Uninhabited island readied for nature lovers
For nature lovers, here’s some good news. The idyllic Habelikhati Island in the Bhitarkanika National Park is ready to host tourists.
Three well-furnished guest houses have come up close to the beach and would be thrown open for visitors from November 1, said officials.
“The Habelikhati Island is nestled along the Bay of Bengal. It’s nature’s paradise with dense forest cover and sea encircling the island. With the new facility, the island will become a favoured ecotourism both for the domestic and international tourists,” said Rajnagar mangrove (wildlife) divisional forest officer Bimal Prasanna Acharya.

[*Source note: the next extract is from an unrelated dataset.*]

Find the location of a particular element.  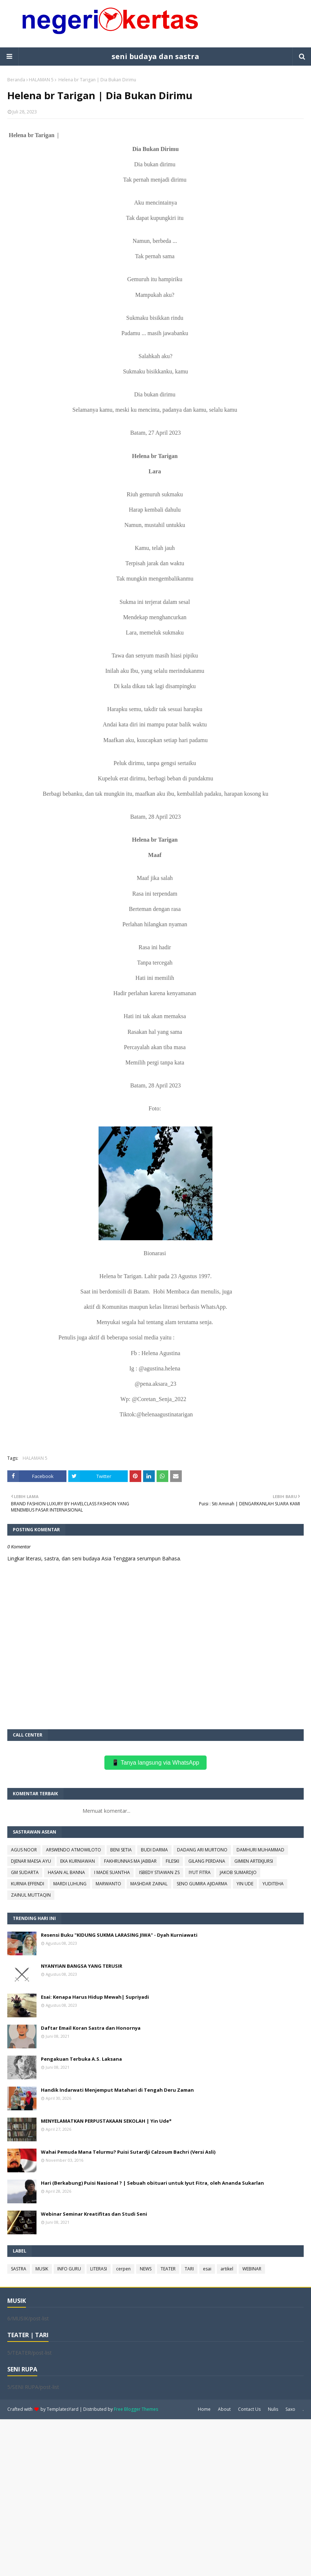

“Three guest houses built at close distance from the sea are now being readied to host tourist from November 1. The forest department had earlier built a tourist cottage. However, erosion had taken a toll on it. The cottage was ravaged by the marauding sea waves,” he said. “The Gahirmatha coastline is being constantly battered by sea. Sea is also furious at Habelikhati. The advancing sea had ravaged the tourist cottage here about four years ago. So this time, we have adopted caution in building the new cottages at those spots, which remain unaffected by sea erosion,” said a forest official.
“A half-an-hour boat ride from the national park would take one to the unmanned and scenic island. Our emphasis is on to ensure safe and comfortable sojourn of visitors, who throng here in large numbers to savour warmth of the eco-system and unique environs of its wetlands,” said Acharya.
The beach at the island has emerged as a nesting ground of the olive ridley sea turtles. One could come across the breathtaking sight of turtles invading the beach en masse to lay eggs by digging pits by their flippers. The turtles could be sighted at the place during February-March, when turtles turn up for their annual sojourn. Besides, the island is an ideal spot for the sighting of Gangetic dolphin species.
“With improved tourist infrastructure, we are hopeful of impressive turnout of visitors to witness the unique natural heritage of turtles’ mass nesting. The nature lovers are debarred from witnessing arribada (mass nesting) at the Nasi-II Island, where millions of these animals turn up. The prohibition remains enforced round the year at Nasi-II because of its close proximity to the Defence Research and Development Organisation’s centre at the Wheeler’s Island,” said an official.
The green cover bordering the island is also home to wild boar, jungle cat, fishing cat, hyena, sambar, striped palm squirrel and water monitors.
The Bhitarakanika National Park is one of the richest storehouses of mangrove genes. Here, researchers have come across 11 of the 70 mangrove species, which are at an elevated threat of extinction in the world.